Non dovremmo aspettare queste tragedie per capire i veri valori della vita…
Diamo tutto per scontato, come se ci fosse dovuto, come se tutto ci appartenesse.
E invece…basta un attimo e tutto cambia…
Riesci ad apprezzare anche le piccole cose, guardi gli altri da un punto di vista diverso.
Ammiro la forza di coloro che non hanno più nulla tra le mani, ma gli è rimasta soltanto la speranza, perché è proprio da qui che si comincia a vivere…

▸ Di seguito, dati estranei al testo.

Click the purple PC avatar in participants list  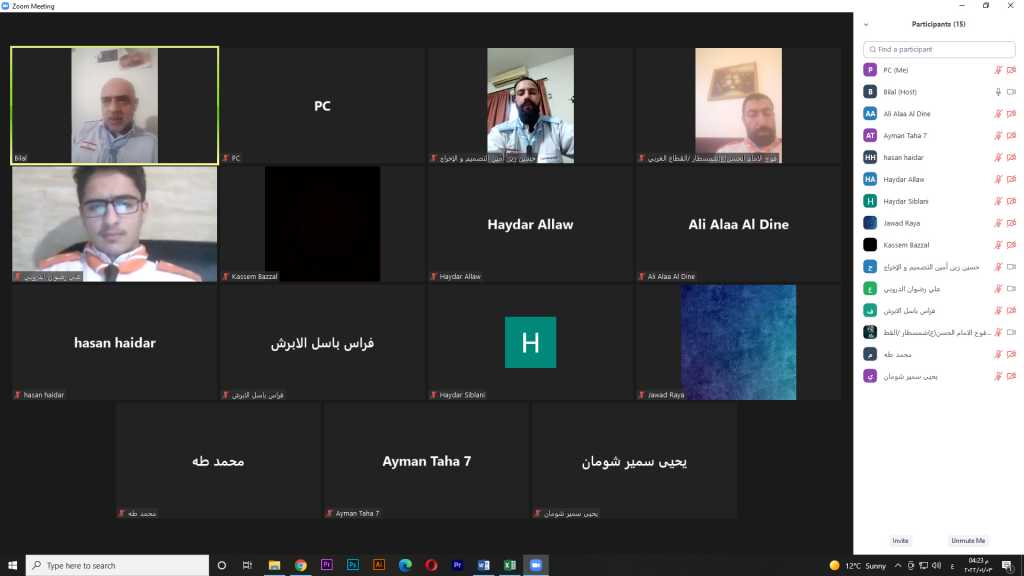coord(870,70)
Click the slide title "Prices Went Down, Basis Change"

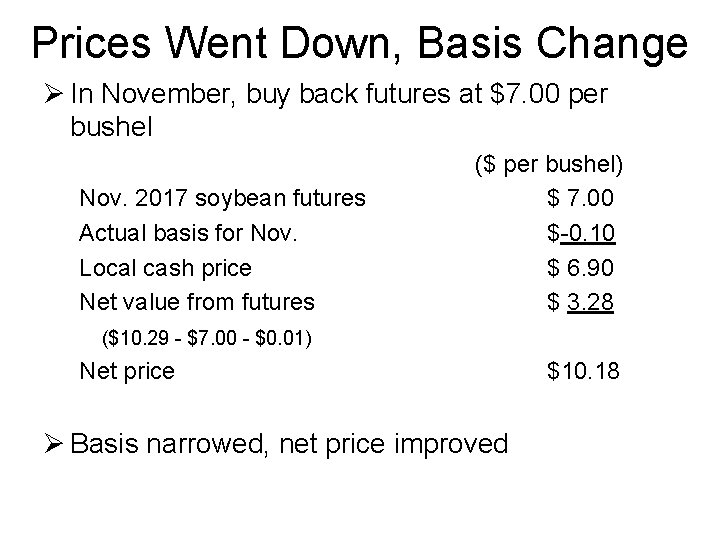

Io ho fatto ben poco per loro, ma ringrazio i volontari che hanno messo a disposizione degli altri tutta la loro solidarietà umana…
Credo che per strada si apprende a condividere il calore degli uomini e a manifestare ciò che non si vede: i nostri sentimenti veri.
Ciao prof
Forse ciò che impedisce “nella vita normale” di vivere l’amicizia con le persone del proprio palazzo, del proprio quartiere e della propria città è la paura e l’avere tutto ciò che di materiale si ha bisogno.
Vien voglia di essere più buoni! Vien voglia di fermarsi un pò!
Vien voglia di avere meno cose!
A volte è solo un problema di comodità. Per voler bene agli altri occorre scomodarsi. Il terremoto ha scomodato tutti, non c’è stata scelta. Il punto è scomodarsi per scelta… Anche se basta poco e come si vede ci si guadagna.